Many people will have received a gift voucher over the Christmas period, but it is important to know your rights when using a gift card in the months afterwards.
A gift voucher is a voucher given as a present that you can exchange for goods or services. There are many benefits to gift vouchers, but there are also some risks.
Too often, people find an unused voucher that has gone out of date at the back of a drawer, or they lose it causing them to miss out on the benefits of the voucher.
Irish law introduced extra protections for gift vouchers sold on or after 2 December 2019, under the Consumer Protection (Gift Vouchers) Act 2019.
When you buy a gift voucher, you are entering into a contract with the trader. The voucher is like cash you hand over in exchange for goods and services.
In the past, traders were free to set terms and conditions, for example, how and when the voucher can be used, as long as they didn’t conflict with your consumer rights. Both you and the trader have to follow these terms.
The Consumer Protection (Gift Vouchers) Act 2019 sets out rules for gift vouchers sold after 2 December 2019.
The rules state that:
- Gift vouchers must have no expiry date or be valid for at least five years.
- Traders cannot specify that a gift voucher is spent in one transaction.
- Traders cannot charge a fee to change the name on a gift voucher (if you have to register a name on the voucher).
- If the balance remaining on a gift voucher is more than €1 after you buy something with it, a trader must reimburse the balance to you.

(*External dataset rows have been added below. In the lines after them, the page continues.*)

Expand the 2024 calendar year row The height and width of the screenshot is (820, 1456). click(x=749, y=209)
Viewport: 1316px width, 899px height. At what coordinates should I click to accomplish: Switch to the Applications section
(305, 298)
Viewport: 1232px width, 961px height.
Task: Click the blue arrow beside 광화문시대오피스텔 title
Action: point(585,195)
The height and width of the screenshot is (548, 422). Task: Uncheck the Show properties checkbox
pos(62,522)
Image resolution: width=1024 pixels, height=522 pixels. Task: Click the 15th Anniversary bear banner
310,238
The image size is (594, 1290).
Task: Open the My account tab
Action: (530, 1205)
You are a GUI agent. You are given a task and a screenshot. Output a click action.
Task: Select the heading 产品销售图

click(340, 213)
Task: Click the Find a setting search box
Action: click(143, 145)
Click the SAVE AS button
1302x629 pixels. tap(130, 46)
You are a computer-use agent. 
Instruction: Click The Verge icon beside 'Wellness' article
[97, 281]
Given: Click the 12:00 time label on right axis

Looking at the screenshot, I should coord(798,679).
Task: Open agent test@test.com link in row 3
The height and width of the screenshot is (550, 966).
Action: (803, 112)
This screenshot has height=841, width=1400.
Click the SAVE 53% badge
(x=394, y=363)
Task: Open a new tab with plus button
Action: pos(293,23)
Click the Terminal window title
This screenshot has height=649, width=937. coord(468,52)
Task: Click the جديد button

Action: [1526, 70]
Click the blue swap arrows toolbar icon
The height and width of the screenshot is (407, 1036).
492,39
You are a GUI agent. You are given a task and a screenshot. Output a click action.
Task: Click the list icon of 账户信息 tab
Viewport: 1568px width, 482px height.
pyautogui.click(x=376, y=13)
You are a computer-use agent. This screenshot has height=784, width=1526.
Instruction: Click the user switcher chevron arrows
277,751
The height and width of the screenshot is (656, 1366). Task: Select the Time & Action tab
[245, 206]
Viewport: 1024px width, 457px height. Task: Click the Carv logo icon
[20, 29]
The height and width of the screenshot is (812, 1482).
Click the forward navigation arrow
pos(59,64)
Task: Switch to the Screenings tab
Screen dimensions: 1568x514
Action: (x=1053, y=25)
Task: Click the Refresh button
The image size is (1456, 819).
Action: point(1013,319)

They can give you cash, make an electronic transfer or give you another gift voucher.
However, the rules do not apply to vouchers that you can only use to buy specified goods and services at a discounted price, from a specified trader on a specified date, or for a specified period of 3 months or less.
Vouchers issued as part of a customer loyalty or promotion scheme, as a refund for goods you returned to a trader or vouchers and gift cards sold before 2 December 2019 also do not have to comply to these rules.
Know the terms before you buy
You should check the small print before buying a voucher for the expiry date, requirement to book or reserve by a certain date, validity dates or times, exactly what the voucher entitles you to and information about how the voucher can be redeemed.
You should also check for other important information such as:
- What happens to any remaining balance?
- Can you transfer the voucher to someone else?
- What happens if you lose or damage the voucher?
If you are not sure about any of the terms, you should ask the trader before you buy.
If you buy a gift voucher or gift card for someone else, make sure that you give them the terms and conditions and the receipt with the voucher or card.